Greece has accepted a primary surplus (1.5% of GDP instead of the 3% that the troika had demanded) to give a minimum margin for dealing with the social consequences of the crisis and to devote, if necessary, a portion of the profits made by central banks after buying Greek bonds.
This means, pure and simple, making sure the European money destined to help Greece is in fact aid for citizens and for the economy, and not a way of rewarding the banks and slowing down recovery. However, faced with the statesmanlike moderation of a government that would have every reason to be more drastic, the ECB and the German chancellor, Angela Merkel, respond with a dogmatic arrogance that sits ill with European values. The question is: who will pay for their arrogance? The most short-sighted cynics perhaps think that this is the Greek government’s problem and it does not affect the rest of the European family.
Yet we need only look at what has happened to the Greek socialist movement PASOK; the formerly mighty German SPD, which is now utterly subordinate to Merkel; the ideological collapse of the French Socialist party, heading for historic humiliation at the hands of Marine Le Pen; and at the socialists in Spain, who are so desperate they would prefer the right to win the coming election rather than Podemos.
Austerity has shattered the political space historically occupied by social democracy, so it would be in the interests of these parties to rectify this and support the Greek government.
It seems that Italy’s Matteo Renzi, despite his lukewarm support, is alone in fully grasping what is at stake in Greece.

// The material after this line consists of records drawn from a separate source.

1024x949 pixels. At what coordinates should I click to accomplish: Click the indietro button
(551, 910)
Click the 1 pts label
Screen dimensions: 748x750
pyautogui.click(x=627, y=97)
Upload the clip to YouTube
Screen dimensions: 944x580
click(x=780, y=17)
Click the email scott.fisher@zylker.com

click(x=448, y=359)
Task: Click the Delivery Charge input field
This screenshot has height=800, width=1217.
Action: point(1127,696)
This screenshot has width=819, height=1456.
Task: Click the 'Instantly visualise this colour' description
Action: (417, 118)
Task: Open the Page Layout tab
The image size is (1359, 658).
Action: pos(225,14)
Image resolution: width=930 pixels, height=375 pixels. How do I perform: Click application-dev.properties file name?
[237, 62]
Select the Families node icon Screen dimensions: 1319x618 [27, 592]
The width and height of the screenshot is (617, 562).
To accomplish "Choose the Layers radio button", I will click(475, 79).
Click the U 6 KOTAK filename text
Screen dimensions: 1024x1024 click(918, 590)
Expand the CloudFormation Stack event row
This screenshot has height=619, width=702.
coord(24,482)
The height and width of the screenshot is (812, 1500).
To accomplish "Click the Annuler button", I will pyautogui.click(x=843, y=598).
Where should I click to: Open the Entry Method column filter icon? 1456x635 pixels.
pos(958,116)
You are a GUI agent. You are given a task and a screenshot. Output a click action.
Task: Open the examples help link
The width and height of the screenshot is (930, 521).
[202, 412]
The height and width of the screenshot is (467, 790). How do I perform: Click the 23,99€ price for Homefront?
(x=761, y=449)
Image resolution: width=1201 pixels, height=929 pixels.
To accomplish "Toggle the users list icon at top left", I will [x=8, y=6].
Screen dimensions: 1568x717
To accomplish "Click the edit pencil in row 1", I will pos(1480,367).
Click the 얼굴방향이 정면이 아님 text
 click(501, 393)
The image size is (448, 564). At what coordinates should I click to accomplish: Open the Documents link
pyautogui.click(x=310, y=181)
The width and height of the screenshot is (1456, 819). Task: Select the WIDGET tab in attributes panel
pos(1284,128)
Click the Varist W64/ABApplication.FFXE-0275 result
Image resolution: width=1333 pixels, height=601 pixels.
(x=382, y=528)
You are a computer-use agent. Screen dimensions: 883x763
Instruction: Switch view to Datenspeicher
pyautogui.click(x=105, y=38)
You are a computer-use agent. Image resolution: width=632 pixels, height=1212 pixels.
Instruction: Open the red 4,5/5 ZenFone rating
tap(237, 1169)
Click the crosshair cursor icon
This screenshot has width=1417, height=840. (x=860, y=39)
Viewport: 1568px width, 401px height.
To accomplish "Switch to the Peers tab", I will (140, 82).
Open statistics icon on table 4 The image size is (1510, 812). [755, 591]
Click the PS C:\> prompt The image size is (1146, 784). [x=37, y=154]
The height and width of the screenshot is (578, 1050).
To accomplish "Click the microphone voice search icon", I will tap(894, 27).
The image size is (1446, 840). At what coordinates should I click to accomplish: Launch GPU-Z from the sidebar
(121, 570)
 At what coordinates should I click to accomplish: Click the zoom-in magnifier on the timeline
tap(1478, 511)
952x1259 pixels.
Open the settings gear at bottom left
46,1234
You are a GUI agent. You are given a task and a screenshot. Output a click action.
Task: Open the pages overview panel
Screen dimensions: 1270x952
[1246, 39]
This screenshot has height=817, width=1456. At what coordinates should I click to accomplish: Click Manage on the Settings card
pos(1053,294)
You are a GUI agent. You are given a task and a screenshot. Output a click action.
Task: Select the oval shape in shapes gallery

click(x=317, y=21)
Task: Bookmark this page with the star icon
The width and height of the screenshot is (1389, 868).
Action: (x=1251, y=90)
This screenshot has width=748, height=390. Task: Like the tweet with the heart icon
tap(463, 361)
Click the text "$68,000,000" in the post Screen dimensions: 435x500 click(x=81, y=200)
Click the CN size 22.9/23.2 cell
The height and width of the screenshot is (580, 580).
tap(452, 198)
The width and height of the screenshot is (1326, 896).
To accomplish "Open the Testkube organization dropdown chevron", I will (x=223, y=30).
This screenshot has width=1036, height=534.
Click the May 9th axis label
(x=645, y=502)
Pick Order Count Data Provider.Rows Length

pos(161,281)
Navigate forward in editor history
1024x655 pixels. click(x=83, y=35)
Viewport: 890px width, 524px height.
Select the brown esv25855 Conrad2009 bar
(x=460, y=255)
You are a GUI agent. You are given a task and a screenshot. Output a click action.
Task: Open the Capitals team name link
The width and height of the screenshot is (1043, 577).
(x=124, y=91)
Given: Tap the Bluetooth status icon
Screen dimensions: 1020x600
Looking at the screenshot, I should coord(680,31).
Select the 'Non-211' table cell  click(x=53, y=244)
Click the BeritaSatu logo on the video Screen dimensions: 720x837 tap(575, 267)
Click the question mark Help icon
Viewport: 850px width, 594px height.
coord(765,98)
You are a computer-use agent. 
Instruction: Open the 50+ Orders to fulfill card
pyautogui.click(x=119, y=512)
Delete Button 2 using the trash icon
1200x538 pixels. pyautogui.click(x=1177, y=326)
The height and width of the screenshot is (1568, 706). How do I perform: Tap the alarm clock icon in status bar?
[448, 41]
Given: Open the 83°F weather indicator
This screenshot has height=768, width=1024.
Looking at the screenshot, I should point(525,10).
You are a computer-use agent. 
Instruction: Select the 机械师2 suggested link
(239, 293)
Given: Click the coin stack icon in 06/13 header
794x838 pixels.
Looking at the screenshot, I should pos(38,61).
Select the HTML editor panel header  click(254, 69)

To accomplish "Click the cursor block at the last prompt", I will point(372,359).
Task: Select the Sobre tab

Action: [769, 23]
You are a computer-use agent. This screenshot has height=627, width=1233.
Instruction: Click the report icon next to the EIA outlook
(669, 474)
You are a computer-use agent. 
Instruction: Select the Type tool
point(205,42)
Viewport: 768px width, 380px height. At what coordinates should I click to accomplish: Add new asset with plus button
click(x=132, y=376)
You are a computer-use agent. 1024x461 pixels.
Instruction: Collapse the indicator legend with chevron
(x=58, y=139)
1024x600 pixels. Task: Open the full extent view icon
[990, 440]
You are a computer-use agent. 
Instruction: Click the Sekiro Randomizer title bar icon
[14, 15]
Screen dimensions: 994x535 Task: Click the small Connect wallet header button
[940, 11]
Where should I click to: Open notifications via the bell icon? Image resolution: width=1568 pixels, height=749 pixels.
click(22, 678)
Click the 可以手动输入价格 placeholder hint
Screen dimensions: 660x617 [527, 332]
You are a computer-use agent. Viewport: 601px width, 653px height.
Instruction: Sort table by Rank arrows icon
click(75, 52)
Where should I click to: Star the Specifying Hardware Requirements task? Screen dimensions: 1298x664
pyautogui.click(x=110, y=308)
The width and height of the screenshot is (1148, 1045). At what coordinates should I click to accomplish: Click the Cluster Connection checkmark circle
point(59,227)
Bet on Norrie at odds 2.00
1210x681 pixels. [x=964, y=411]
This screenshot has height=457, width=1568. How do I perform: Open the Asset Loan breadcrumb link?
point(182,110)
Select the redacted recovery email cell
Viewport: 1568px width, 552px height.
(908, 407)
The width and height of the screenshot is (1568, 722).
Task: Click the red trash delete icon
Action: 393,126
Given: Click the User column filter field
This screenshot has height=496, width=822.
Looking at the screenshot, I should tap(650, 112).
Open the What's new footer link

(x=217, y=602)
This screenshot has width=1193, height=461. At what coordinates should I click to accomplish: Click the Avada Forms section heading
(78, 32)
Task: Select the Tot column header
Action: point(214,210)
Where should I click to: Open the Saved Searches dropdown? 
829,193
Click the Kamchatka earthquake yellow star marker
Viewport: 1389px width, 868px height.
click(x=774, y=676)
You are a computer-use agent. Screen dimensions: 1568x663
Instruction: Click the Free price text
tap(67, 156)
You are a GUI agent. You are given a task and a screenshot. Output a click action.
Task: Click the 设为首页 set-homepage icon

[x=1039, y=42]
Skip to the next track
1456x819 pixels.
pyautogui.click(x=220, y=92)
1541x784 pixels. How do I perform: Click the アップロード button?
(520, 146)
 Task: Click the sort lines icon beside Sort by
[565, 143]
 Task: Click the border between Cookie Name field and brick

Or do people perhaps think that if Europe’s leadership refuses to budge in its attitude, then the “normality” of austerity can be restored? It is unwise to put a democratic government between a rock and a hard place. The wind of change that is blowing in Europe could become a storm that speeds up geopolitical changes, with unpredictable consequences.
The viability of the European project is at stake. Pro-Europeans, especially those in the socialist family, should accept the hand offered by Tsipras and help curb the demands of the pro-austerity lobby. It’s not just their own political survival that is at stake but that of Europe itself.